When Uno the Beagle won the 132nd Westminster Kennel Club Dog Show in February 2008, no one could have predicted that overnight he would become America’s newest single-name celebrity, drawing crowds of admirers wherever he went.
“I’ve learned to operate every camera phone in America,” jokes David Frei, director of communications for the Westminster Kennel Club, who has been squiring Uno to his public engagements. “Wherever we go, people clamor to have their photograph taken with him and get close enough to pet him. It’s unprecedented in the history of this world-famous dog show.”
Uno was literally an underdog, according to MSNBC. The site’s odds on the event were 325 to 1 against his winning, with dog-show pundits claiming that 2008 was going to be the Year of the Poodle. But sheer canine charisma won the day. The moment Uno appeared on the green carpet for the Best in Show lineup, the crowd went wild. And when he won, they rose to their feet in a standing ovation.
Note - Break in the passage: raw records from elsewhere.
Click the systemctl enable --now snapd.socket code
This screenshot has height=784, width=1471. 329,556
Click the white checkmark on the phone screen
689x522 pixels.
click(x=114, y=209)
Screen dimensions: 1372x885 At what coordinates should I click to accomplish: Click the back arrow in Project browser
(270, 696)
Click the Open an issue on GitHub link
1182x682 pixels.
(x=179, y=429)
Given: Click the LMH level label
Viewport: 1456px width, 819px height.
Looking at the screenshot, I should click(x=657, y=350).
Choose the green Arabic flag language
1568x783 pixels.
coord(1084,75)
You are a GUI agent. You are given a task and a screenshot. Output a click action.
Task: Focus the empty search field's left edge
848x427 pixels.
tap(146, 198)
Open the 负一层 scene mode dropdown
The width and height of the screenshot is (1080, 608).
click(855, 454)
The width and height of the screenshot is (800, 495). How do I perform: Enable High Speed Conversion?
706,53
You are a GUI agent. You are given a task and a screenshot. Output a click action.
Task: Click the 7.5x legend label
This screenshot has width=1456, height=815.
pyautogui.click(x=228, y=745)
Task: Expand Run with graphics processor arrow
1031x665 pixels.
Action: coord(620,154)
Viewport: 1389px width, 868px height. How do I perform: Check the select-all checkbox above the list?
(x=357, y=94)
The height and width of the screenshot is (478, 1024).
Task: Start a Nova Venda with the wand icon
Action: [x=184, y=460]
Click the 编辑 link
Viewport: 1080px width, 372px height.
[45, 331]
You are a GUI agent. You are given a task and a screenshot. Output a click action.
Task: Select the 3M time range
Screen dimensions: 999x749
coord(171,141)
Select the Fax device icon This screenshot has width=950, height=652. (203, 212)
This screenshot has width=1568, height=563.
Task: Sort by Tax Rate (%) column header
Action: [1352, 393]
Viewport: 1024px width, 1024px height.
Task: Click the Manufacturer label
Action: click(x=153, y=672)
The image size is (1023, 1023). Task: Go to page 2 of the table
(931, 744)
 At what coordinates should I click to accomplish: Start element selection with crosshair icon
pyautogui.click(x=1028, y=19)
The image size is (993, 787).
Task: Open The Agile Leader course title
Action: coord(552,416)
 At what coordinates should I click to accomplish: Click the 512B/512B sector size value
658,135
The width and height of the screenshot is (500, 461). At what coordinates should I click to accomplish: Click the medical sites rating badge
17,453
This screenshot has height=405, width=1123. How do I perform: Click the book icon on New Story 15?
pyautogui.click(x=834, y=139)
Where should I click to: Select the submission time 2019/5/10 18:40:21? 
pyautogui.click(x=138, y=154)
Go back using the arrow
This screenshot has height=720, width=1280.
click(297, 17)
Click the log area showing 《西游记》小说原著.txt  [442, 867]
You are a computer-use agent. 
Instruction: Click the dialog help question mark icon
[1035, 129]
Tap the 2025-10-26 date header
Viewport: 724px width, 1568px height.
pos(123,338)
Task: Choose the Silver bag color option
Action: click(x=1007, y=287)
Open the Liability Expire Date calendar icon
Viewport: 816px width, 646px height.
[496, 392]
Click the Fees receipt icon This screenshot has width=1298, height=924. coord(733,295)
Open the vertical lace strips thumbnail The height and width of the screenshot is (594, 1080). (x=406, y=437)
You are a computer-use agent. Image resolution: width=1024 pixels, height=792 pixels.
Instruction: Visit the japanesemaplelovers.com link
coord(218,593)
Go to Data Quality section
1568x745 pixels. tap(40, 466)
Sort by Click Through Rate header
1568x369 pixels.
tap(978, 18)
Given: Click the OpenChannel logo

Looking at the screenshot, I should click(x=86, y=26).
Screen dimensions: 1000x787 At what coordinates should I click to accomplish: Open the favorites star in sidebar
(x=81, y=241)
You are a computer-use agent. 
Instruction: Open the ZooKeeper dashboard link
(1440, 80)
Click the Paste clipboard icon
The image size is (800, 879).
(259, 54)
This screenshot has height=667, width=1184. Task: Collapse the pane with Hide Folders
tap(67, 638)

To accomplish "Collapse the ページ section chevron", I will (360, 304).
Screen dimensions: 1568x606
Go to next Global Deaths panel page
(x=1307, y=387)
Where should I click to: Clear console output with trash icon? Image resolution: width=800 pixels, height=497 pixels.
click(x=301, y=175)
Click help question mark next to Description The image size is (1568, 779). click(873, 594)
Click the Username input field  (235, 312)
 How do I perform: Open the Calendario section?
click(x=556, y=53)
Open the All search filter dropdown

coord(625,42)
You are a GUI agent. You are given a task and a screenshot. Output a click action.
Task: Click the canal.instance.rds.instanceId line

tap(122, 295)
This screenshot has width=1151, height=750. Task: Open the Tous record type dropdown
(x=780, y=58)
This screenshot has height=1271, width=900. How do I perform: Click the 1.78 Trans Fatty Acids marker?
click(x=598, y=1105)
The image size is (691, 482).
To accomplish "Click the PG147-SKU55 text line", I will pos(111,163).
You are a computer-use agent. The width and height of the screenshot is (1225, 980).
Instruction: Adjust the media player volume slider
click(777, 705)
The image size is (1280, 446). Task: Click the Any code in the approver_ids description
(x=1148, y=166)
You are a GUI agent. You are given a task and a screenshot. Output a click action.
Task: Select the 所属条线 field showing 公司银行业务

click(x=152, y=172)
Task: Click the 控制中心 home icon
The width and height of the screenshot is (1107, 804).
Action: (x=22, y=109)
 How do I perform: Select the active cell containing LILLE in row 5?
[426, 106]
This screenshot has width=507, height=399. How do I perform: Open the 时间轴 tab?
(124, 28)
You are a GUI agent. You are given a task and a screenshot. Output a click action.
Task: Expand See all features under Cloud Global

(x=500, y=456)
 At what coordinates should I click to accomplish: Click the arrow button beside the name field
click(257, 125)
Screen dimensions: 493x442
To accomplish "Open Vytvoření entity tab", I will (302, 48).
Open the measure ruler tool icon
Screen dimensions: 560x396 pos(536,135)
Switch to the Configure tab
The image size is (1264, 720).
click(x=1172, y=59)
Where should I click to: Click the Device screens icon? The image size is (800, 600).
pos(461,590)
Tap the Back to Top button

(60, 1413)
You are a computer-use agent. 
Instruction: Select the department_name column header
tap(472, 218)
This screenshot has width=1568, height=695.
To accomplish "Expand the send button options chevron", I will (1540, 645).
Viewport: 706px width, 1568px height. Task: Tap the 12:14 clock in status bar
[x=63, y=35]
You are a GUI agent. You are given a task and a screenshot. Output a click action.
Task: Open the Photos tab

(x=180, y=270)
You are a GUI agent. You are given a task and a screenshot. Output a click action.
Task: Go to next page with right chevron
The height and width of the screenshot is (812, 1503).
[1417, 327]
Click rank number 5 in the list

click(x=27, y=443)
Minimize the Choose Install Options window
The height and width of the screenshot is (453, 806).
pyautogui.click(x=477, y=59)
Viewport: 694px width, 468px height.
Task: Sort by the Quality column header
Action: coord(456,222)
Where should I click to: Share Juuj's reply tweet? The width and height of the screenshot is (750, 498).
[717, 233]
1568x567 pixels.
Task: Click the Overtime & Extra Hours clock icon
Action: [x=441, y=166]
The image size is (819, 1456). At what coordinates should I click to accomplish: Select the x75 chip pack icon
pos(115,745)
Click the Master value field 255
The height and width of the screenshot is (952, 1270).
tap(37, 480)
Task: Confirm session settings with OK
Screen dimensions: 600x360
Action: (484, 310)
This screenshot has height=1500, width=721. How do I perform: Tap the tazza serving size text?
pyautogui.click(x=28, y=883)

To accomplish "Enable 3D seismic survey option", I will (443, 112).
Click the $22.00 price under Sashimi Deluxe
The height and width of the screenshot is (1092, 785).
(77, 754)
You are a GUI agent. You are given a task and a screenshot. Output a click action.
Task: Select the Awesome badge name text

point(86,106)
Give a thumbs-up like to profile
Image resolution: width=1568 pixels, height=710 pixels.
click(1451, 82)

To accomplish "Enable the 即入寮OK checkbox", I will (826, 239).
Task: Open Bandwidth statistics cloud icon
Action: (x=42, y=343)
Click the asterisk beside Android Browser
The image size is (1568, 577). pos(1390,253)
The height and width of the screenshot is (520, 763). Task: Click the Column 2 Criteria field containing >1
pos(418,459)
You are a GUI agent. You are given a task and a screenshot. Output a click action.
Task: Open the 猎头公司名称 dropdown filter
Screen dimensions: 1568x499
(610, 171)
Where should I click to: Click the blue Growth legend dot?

Frei, who during his 20-year career with the Westminster Kennel Club has worked with all the previous winners, says Uno’s special appeal is that he’s “every man’s dog.”
“It’s easy to relate to having dog like him at home,” Frei says. “He has a wonderful, easygoing personality and is lovely around both people and other dogs. He truly represents why we love dogs in the first place and highlights the special role they have in our lives.”
At Uno’s first press conference, Frei joked that if the dog’s popularity continued he would have to get him an apartment in New York to fulfill all his public engagements.
And that’s exactly what happened. Uno’s owner, Caroline Dowell of Austin, Texas, decided that instead of clocking up frequent flyer miles on a weekly basis, it would be easier if the Beagle lived with Frei in New York.
The dog’s public engagements have rivaled any demanding celebrity schedule. People lined up for eight hours in the hot California sun when word got out that he was going to meet Snoopy, the world’s other most famous Beagle, at Knott’s Berry Farm theme park. Baseball enthusiasts cheered and roared their approval when he “threw” the first pitch at a Milwaukee Brewers game, and again when the St. Louis Cardinals played the Atlanta Braves. He thrilled crowds watching the popular Macy’s Thanksgiving Day Parade when he rode on the Peanuts float.
Due to his celebrity status, American Midwest Airlines upgraded him from “carrier class,” actually issuing him his own seat. He checks in with a ticket that lists him as “Uno Frei.”
“It was really funny when TSA officials randomly selected him for a security check to discover the passenger they’d singled out was a dog,” Frei laughs. “They frisked him down with a wand all the same. It’s nice to know that we are safe from terrorist Beagles.”
To round off his year as America’s top dog, Uno will team up with four recent Westminster winners for an Angel on a Leash fundraising event in New York. It will be the first time that a Westminster-winning celebrity lineup has been gathered.
But it won’t be Uno’s final curtain call.
In true celebrity fashion, even after he’s handed over the leash to the next Westminster winner, the “puparazzi” will likely see that he remains newsworthy.
Sandy Robins is a freelance writer who lives in Irvine, Calif.